The Big Insurance Trade-Off: Cost Versus Choice

By Emily Gillen

In late July of 2018, Blue Cross Blue Shield of North Carolina (BCBSNC) made an unexpected announcement: they will be lowering premiums on Affordable Care Act (ACA)-compliant health plans. Specifically, BCBSNC announced premiums would be on average 4% lower in 2019 than they were in 2018 for plans bought on the federal marketplace (an online exchange to compare and purchase ACA-compliant, non-group health insurance plans). How was BCBSNC able to lower premiums in a time of rising health care costs? They used a common method for lowering costs—a limited provider network.

Plans that limit a beneficiary’s choice of a provider are often referred to as narrow network health plans. In exchange for a more limited choice of providers, narrow network plans have lower premiums. Narrow network plans are able to offer lower premiums because they either a) negotiate lower reimbursement rates with a group of providers that ultimately benefit from increased patient volume through the network or b) contract with lower cost providers only, sometimes excluding expensive health centers.

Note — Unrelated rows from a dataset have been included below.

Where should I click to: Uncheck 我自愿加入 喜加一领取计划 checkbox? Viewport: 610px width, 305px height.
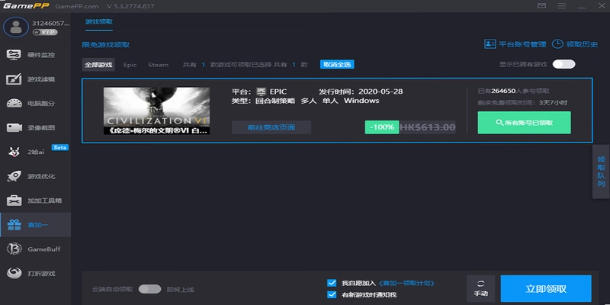(x=332, y=283)
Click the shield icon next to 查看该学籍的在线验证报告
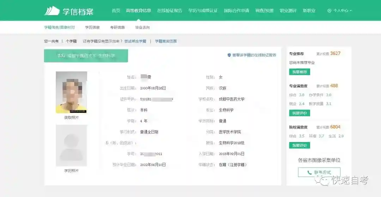The width and height of the screenshot is (381, 197). (x=229, y=55)
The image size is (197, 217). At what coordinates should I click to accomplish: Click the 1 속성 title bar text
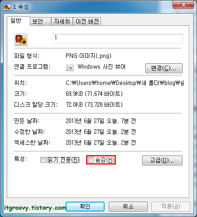[x=21, y=7]
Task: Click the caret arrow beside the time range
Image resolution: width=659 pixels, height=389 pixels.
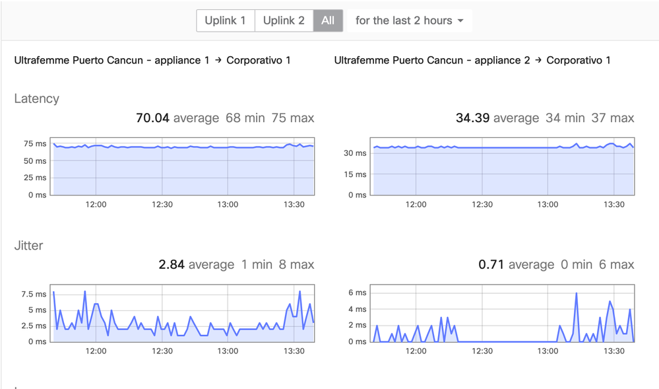Action: coord(460,21)
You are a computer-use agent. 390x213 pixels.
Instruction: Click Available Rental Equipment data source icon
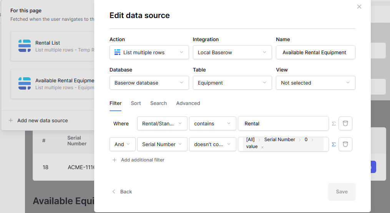click(25, 83)
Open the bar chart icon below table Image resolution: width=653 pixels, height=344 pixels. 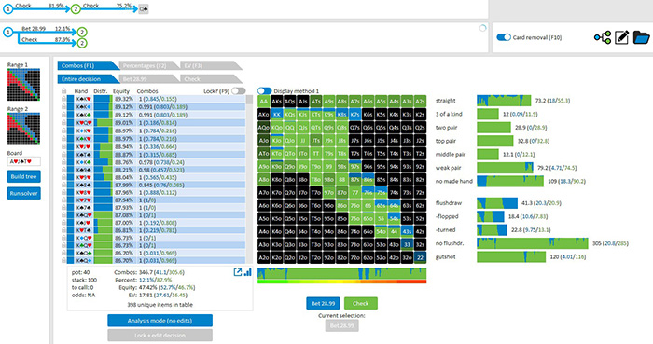coord(247,272)
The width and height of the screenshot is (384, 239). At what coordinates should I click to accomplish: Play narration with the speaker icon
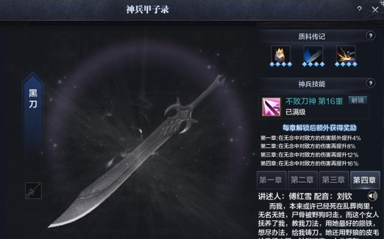[x=373, y=196]
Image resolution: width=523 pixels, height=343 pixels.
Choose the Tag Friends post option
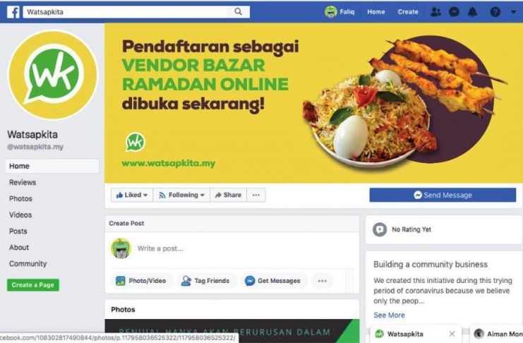point(205,281)
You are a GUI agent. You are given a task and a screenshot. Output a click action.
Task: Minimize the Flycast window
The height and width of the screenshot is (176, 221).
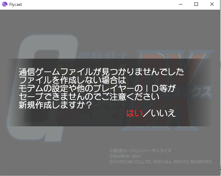pos(180,4)
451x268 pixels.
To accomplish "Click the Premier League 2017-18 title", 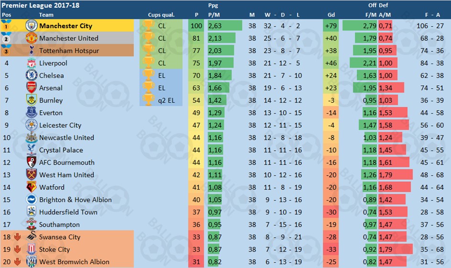I will (41, 5).
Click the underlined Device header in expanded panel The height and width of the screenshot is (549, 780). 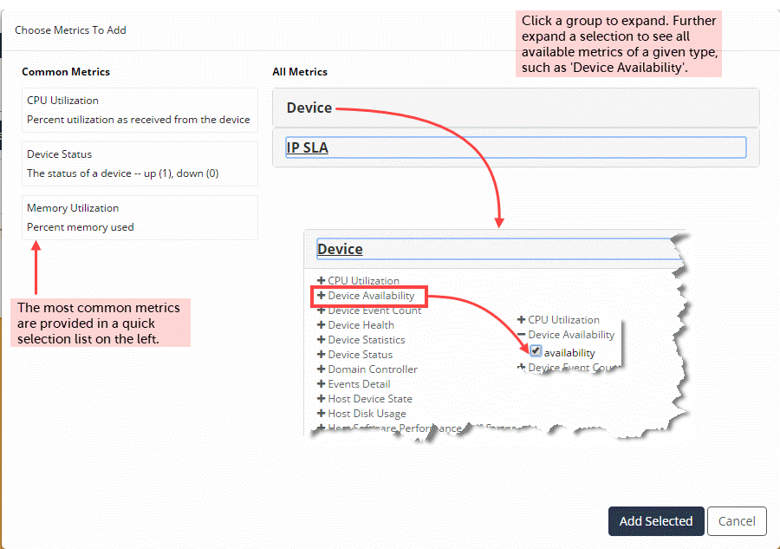tap(340, 250)
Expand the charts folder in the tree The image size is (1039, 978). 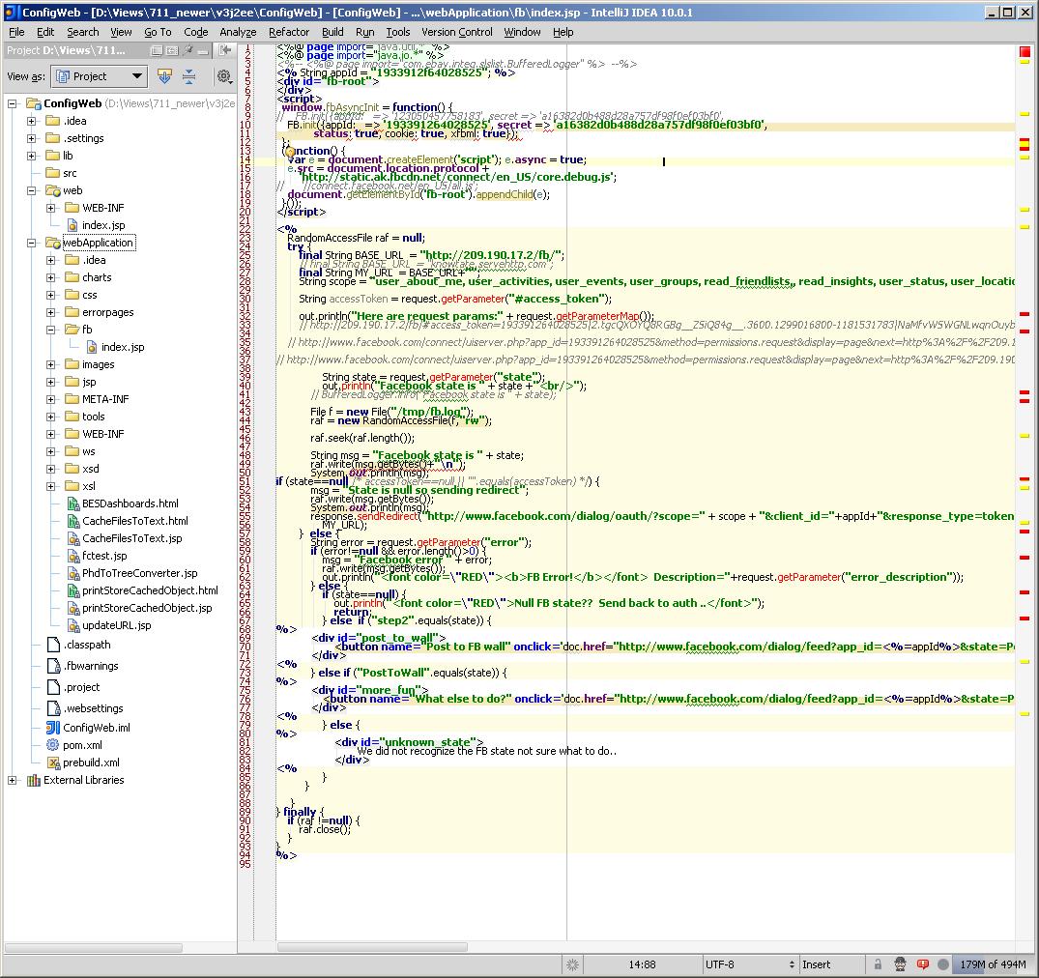[51, 277]
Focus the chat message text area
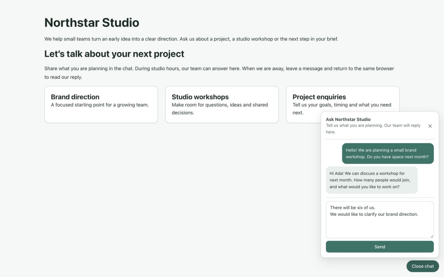Viewport: 444px width, 277px height. (x=380, y=220)
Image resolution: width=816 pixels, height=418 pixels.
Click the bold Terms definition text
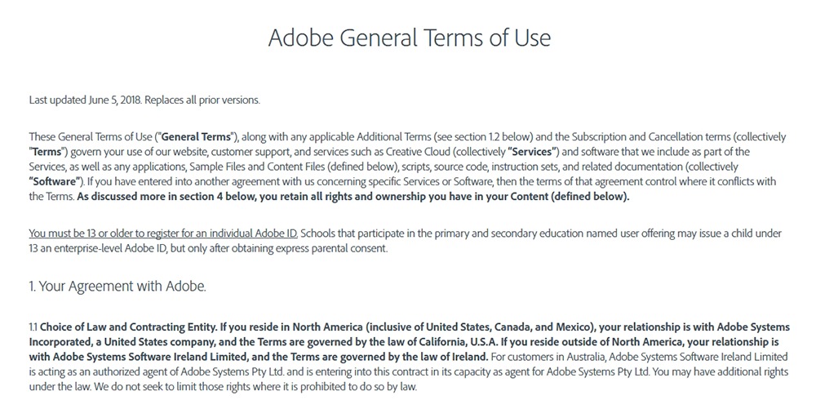click(47, 152)
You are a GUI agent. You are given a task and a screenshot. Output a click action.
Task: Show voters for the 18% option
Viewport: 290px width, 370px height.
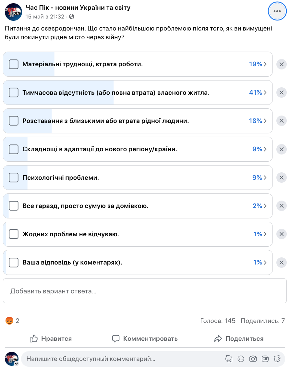pos(258,121)
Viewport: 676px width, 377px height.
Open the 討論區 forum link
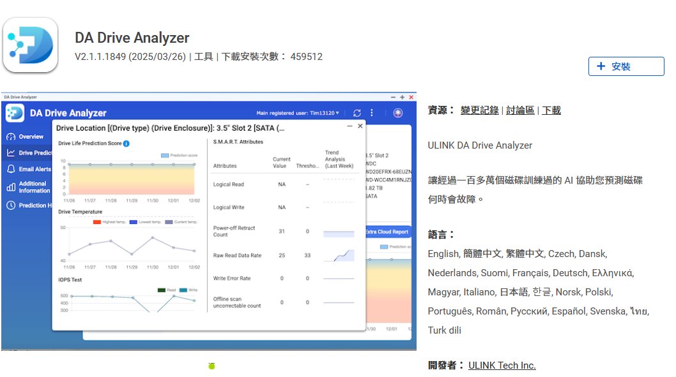point(520,110)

The trade-off between lower premiums and greater provider choice is a recurring issue in health policy. In the 1990s, a common health insurance structure was the Health Maintenance Organization (HMO). Under an HMO, services from out-of-network providers (i.e., those not contracted with the HMO) were not covered by the insurer at all, meaning that beneficiaries had limited choice of which providers to see. Costs dropped as a result of these plans, but consumer frustration rose, sometimes in very public ways (see Helen Hunt’s outburst in 1997’s Oscar-nominated film, As Good as It Gets). The backlash against HMOs and narrow networks brought about a period where insurance companies began to offer consumers products with more provider choice and with higher premiums attached.

In an attempt to lower costs associated with ACA marketplace plans, insurers are bringing back narrow networks. A study from fall 2017 found that 75% of plans in the 2018 marketplaces were HMOs or exclusive provider organizations (which are similar in structure to HMOs). As in the 1990s, the narrow networks in marketplace plans have been a cause for complaint among consumers. When the ACA was implemented in 2014, there were frequent news stories about high out-of-network costs and there was confusion and anger about patients not being able to “keep their doctor.”

Despite the criticism over lack of provider choice, narrow network plans can have benefits for patients. By limiting a patients’ choice of provider to a small, pre-defined group, those providers may be in a better position to work together in a team to deliver coordinated, patient-focused care. Provider networks could be designed to include only providers that follow evidence-based care protocols or otherwise practice higher-quality medicine. Smaller, pre-defined provider groups can also make it easier for providers to participate in value-based care programs, which often require providers to take responsibility for patients’ care over a set period of time and across different settings.

Ultimately, narrow networks are a useful tool in lowering premium costs. A study of the 2014–2016 marketplace found that plans with narrow provider and hospital networks were 16% less expensive than those that offered more choices of providers. In the health insurance marketplace, consumers have a choice to make—the choice between lower premiums or broader provider networks. Even in a narrow network, you often can “keep your doctor”—you just may have to pay more to see him or her. The choice is there, but there is always a trade-off.